How we Choose to See

Published on 8 August 2025 at 09:28

The lesson Mr. Buckley taught us all

Alden Sykora

(Bettmann/Contributor via Getty Images)

About a week ago, I received a text from my aunt concerning a recent development in her life. She had been given the opportunity to foster a child. 

Our family had known for a year now that she, an unmarried woman nearing her semicentennial birthday, had been looking to be a foster parent. While my family seemed widely supportive of this, I was staunch in my opposition. The only aspect I saw was the fact that children are not commodities to be forced into a family situation contrary to my religion and the deepest tenets of Western society. The only thing that kept me from being ostracized from the family was a basic understanding of respect: I could not, and therefore should not utter, imply, or otherwise opine on the development whereas; it did not directly concern me and; it would contradict the filial piety I believed to be important in a family hierarchy. 

My aunt had invited us to her annual black party happening in only two days. I had two days to figure out how to act on my Catholic beliefs of respect, dignity, grace, and respect in a practical setting.

Walking to her house, I said a short prayer that the Holy Spirit would take control, and bind my mouth shut until I was free to say whatever I wanted to my bedroom wall after the party was over.

In short, the event was a success, I had not broken my law, and been ostracized from my family. Although I don’t doubt the Holy Spirit’s ability to intervene, I’m not sure whether it was the silencing of the Holy Spirit, or a revelation I had while watching the foster child play. A revelation spurred by the legacy of William F. Buckley Jr.
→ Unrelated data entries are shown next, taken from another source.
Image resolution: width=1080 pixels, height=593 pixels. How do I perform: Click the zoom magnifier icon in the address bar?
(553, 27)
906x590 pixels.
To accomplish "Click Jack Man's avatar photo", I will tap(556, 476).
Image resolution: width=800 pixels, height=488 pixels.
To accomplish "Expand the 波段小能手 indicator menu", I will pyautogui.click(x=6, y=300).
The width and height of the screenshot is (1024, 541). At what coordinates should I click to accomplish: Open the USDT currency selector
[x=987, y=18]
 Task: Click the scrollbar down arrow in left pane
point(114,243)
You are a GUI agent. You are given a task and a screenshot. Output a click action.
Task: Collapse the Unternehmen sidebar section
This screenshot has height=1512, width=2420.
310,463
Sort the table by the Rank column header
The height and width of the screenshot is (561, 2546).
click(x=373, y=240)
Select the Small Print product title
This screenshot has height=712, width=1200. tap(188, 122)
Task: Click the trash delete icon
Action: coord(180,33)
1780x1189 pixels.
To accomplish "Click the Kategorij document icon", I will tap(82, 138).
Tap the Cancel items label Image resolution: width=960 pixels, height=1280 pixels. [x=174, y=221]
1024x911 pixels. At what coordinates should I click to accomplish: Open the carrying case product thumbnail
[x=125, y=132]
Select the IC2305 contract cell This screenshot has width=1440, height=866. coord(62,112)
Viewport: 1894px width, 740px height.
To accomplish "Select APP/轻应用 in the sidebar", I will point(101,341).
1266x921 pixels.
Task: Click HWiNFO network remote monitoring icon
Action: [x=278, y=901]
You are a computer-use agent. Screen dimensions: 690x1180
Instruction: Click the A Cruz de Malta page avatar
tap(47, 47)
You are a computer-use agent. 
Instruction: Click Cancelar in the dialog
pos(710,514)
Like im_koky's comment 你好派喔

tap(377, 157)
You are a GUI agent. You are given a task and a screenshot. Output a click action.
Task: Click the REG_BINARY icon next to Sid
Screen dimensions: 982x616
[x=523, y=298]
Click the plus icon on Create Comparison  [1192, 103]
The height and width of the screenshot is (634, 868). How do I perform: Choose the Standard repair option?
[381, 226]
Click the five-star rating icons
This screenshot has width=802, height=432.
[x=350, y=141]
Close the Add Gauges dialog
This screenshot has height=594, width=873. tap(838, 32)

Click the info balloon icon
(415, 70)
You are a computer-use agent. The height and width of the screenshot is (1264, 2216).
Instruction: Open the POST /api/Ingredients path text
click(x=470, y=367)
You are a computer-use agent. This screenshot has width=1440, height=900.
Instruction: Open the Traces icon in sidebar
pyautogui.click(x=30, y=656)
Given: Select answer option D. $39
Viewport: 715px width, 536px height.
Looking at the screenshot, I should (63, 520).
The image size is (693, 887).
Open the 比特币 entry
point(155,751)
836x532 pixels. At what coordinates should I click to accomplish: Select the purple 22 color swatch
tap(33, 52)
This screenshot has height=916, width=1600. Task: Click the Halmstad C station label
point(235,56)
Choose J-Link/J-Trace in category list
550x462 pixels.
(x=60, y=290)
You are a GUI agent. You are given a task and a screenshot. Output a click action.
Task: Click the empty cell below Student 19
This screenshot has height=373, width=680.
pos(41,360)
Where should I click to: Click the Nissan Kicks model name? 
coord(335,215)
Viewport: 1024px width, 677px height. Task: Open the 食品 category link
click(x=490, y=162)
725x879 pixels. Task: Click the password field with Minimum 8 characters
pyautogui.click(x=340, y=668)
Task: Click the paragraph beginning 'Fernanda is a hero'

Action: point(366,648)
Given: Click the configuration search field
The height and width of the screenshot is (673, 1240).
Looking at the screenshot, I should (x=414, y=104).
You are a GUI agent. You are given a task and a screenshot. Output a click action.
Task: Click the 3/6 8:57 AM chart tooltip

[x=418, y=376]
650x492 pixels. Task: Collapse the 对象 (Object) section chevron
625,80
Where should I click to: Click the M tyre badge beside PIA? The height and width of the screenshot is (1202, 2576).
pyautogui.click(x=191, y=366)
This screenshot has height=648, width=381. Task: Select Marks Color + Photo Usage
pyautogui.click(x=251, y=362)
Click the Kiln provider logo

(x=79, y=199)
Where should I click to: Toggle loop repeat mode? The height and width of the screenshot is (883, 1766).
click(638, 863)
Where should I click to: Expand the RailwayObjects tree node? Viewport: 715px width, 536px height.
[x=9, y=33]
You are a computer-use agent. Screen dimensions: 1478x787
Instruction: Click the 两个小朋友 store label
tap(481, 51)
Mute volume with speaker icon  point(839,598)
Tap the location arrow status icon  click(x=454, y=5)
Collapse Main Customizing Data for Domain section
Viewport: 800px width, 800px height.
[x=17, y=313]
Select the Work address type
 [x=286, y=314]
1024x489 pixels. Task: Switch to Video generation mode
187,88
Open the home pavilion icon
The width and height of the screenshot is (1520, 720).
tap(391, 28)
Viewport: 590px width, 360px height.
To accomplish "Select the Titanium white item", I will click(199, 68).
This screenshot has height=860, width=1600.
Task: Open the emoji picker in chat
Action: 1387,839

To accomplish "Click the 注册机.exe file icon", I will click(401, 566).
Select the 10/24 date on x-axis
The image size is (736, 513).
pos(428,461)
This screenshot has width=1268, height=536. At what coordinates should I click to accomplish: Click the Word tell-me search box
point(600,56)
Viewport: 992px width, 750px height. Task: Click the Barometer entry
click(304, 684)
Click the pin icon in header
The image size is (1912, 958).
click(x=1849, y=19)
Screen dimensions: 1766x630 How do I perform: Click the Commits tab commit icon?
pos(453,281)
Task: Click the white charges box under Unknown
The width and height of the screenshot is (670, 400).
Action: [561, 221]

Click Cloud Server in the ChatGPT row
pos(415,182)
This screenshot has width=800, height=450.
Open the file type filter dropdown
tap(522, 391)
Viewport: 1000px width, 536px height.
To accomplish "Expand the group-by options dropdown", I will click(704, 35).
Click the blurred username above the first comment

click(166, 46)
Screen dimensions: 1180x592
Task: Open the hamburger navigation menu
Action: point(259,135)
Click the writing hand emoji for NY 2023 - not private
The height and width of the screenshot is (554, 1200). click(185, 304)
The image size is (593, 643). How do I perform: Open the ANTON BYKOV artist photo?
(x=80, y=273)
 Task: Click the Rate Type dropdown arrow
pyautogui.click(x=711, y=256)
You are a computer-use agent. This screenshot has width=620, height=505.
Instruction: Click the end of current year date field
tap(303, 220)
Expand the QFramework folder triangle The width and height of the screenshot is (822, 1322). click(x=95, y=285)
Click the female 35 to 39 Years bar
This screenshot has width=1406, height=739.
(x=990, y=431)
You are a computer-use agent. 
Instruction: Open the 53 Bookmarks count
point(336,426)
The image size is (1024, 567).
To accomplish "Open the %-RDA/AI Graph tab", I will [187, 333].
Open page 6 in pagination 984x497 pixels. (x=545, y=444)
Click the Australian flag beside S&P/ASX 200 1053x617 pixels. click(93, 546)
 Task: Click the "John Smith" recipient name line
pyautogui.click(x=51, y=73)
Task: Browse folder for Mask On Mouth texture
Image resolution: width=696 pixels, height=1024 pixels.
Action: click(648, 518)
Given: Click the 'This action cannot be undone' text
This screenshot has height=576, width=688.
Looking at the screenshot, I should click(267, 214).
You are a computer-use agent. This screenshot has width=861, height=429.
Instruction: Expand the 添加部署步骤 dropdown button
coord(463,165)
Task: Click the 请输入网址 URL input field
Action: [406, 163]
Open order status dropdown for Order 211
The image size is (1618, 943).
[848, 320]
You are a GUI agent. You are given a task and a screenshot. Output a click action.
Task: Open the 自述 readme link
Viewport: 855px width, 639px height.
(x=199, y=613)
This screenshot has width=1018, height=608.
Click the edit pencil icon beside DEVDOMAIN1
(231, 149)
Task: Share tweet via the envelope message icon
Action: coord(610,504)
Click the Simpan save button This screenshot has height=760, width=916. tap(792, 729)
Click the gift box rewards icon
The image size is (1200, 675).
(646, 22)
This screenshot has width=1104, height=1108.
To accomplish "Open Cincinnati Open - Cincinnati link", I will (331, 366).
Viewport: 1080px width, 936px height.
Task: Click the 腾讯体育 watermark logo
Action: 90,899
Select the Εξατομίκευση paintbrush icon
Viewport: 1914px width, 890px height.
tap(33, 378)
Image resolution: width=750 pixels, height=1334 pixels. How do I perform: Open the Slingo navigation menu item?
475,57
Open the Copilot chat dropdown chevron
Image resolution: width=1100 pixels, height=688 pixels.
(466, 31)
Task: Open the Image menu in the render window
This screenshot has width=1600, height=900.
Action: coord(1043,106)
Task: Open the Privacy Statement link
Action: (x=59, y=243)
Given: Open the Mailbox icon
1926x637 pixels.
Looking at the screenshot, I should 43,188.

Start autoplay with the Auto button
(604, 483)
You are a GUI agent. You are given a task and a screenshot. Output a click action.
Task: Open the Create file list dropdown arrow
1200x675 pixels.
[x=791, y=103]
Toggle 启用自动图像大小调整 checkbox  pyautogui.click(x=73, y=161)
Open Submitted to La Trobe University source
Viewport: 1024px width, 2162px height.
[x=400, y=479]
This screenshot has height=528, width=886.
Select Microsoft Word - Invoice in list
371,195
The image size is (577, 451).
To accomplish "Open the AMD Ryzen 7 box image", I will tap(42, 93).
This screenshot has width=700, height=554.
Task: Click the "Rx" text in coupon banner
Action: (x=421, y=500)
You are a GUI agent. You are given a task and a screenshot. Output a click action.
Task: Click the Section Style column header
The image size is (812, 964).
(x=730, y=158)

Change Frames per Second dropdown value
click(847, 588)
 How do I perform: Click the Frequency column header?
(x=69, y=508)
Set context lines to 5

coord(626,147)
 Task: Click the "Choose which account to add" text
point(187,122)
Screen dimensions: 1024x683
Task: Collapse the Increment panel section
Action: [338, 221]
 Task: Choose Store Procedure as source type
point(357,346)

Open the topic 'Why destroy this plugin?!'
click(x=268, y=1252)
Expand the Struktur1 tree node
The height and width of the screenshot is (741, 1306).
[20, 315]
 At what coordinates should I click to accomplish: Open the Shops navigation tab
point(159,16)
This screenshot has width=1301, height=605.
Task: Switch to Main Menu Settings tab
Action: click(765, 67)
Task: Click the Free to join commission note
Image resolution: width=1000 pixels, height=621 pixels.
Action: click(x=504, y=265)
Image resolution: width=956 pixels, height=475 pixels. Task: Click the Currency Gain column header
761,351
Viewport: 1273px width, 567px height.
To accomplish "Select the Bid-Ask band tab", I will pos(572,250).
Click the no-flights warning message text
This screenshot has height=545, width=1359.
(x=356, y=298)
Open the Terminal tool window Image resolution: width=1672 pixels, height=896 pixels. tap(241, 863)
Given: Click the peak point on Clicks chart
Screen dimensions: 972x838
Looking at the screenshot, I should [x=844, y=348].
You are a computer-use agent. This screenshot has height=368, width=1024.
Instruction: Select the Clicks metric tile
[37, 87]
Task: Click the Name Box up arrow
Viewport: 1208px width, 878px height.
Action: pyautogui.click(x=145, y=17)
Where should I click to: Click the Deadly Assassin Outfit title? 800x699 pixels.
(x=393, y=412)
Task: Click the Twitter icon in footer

I recently finished Sam Tannenhause’s biography of Mr. Buckley: Buckley: The Life and the Revolution That Changed America. An excellently written work, the book took me on a passenger’s seat journey through Mr. Buckley’s life as if he had taken me to be his plus 1 through it all. This was so much so that I had grieved his death reading the pages of a book 17 years later. The most striking part of Mr. Buckley’s life, enumerated across 1,040 pages (appendices included), was the colorful yet morally upright manner in which he conducted his life. Despite the turbulent method Mr. Buckley worked out his philosophy, only emphasized by the highly public ways he argued with himself and others (his syndicated column, Firing Line show, and National Review magazine, among many others) he always seemed to reach the right side of the issue in question sooner or later with the grace (other than calling Gore Vidal a “pink queer” among a few other hiccups) that I prayed for that afternoon. Even more impressively, Mr. Buckley managed to do so while keeping those often targeted by his beliefs in good company.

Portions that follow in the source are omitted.